Lymphocytes and monocytes/macrophages are capable of activating each other through direct and indirect mechanisms. T lymphocytes can be activated by cytokines such as IFN-γ, IL-2, TNF-α, IL-6, IL-15, and IL-18 [82]. NK lymphocytes are activated and proliferate when exposed to chemokines MIP-1β, macrophage chemotactic protein (MCP)-1, and chemokine C-C motif ligand (CCL) 5 [81]. Activated T lymphocytes induce production of the pro-inflammatory cytokines IL-1, TNF-α, and IL-6, and the chemokines IL-8, MCP-1, and MIP-1β from monocytes/macrophages in a contact-dependent manner [83, 84]. Depending on the cytokine/chemokine stimulus, macrophages can be activated to produce a myriad of cytokines [85].

Cytokines that we have detected at sites of biomaterial implantation are also capable of suppressing lymphocyte and macrophage behaviors.
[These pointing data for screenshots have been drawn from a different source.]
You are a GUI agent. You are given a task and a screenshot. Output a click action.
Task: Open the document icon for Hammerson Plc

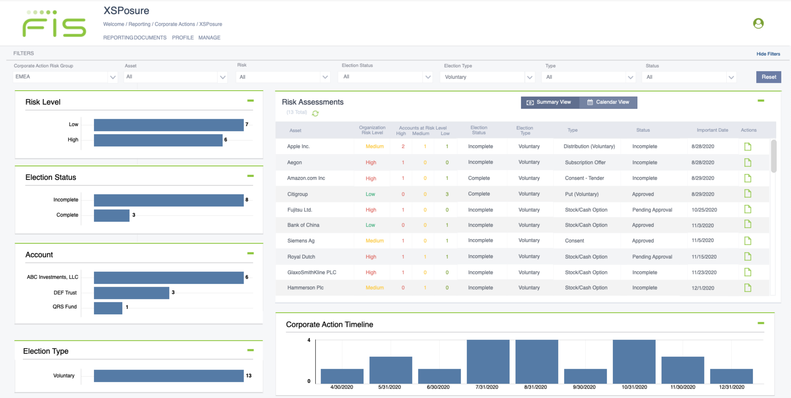747,288
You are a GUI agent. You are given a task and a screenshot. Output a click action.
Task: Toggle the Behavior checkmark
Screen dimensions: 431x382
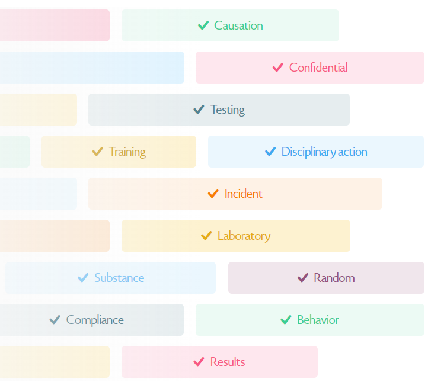click(286, 320)
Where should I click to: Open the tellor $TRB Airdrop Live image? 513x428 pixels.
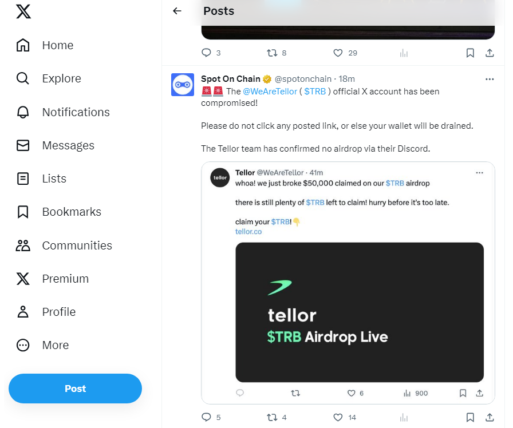click(x=360, y=312)
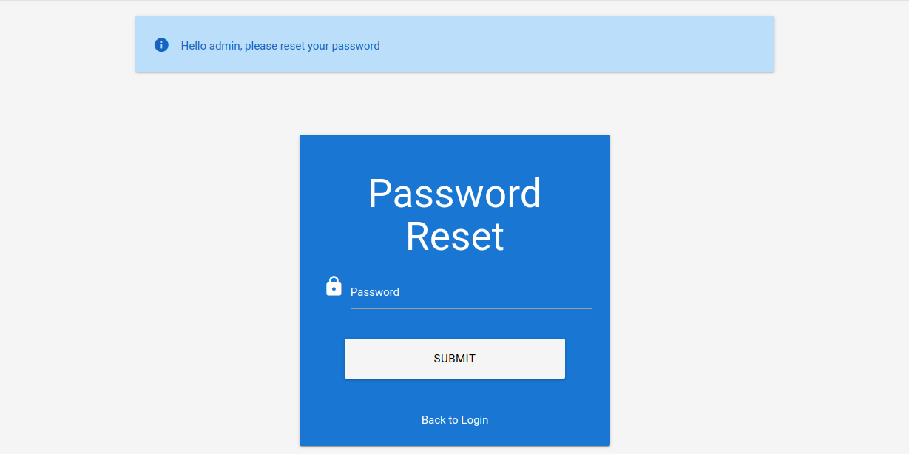Click the 'Hello admin' alert message text
This screenshot has width=909, height=454.
280,46
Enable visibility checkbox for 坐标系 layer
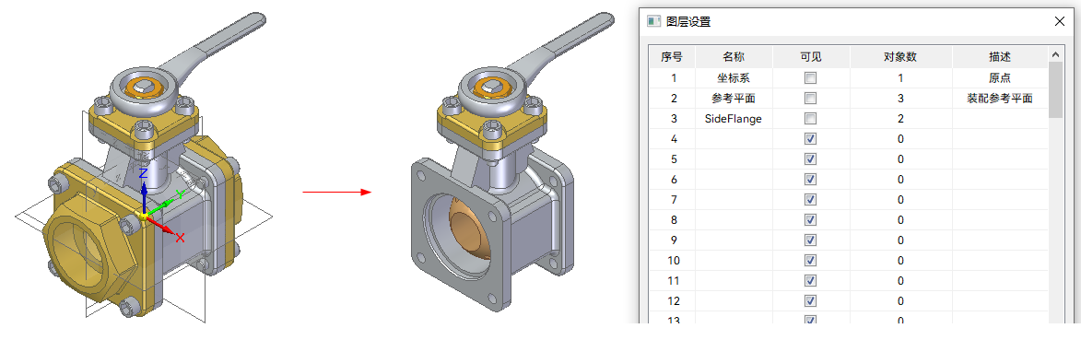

IL-10 is an anti-inflammatory cytokine capable of inducing CD4+ T cell antigen-specific anergy [86]. Chronic TNF-α exposure can lead to T cell hypo-responsiveness by down-regulation of the T cell receptor/CD3 [87]. TNF-α also induces apoptosis [88]. We have demonstrated induction of macrophage apoptosis on biomaterial surfaces through TNF-α-mediated mechanisms and inhibition of these mechanisms by the lymphokine IL-4 [89, 90]. This indicates further influences of lymphocytes in the complex cell–cell interactions on biomaterials and presents an additional avenue for investigation of the mechanisms by which lymphocytes influence critical behaviors of macrophages and FBGCs.
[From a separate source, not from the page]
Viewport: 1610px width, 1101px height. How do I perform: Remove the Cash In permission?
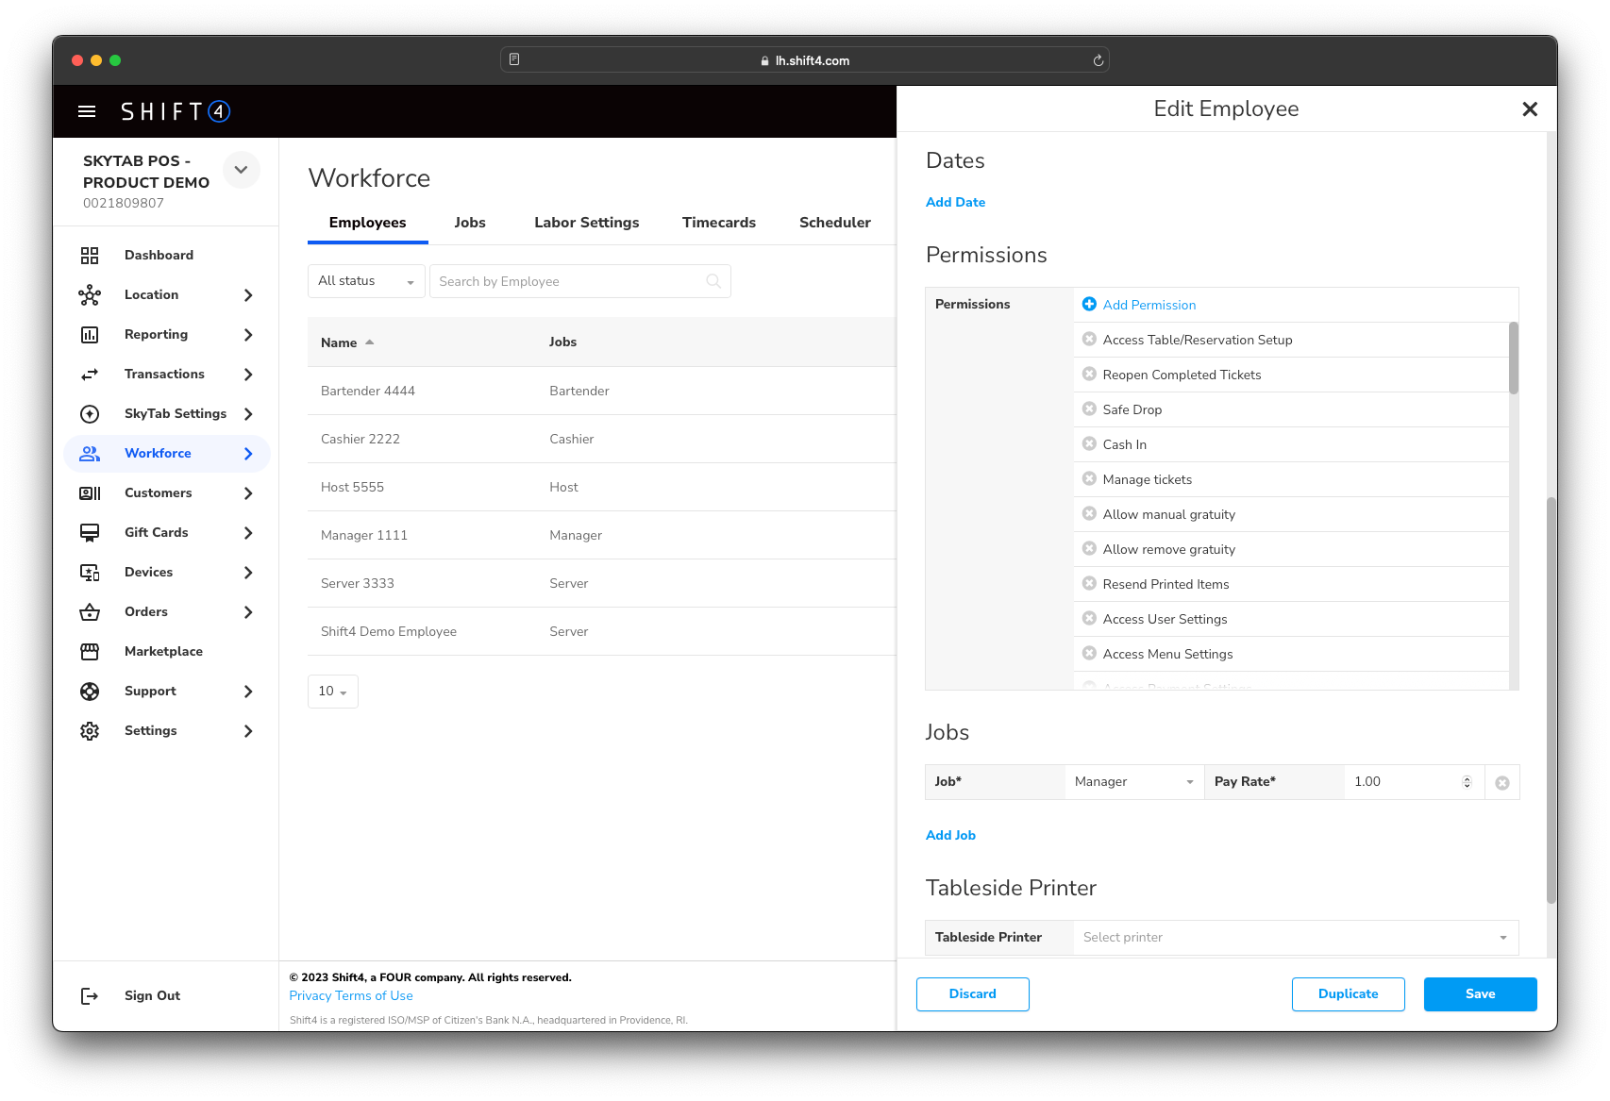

NK and NKT lymphocytes are key mediators of innate host response mechanisms through cytokine production and regulation of autoimmune and inflammatory diseases [9194]. NK cells are activated by direct receptor/ligand interactions but also indirectly by cytokines, for example, to produce IFN-γ [93, 95]. As mentioned above, there is evidence that NK lymphocyte functions are affected by exposure to dialysis membranes [7072]. However, their responses to implanted biomaterial surfaces have not been characterized and remain unknown. Importantly, these cell types are potential sources of IL-4 and/or IL-13 [92, 9698], which may promote the foreign body reaction by inducing macrophage fusion to form FBGCs [39, 40].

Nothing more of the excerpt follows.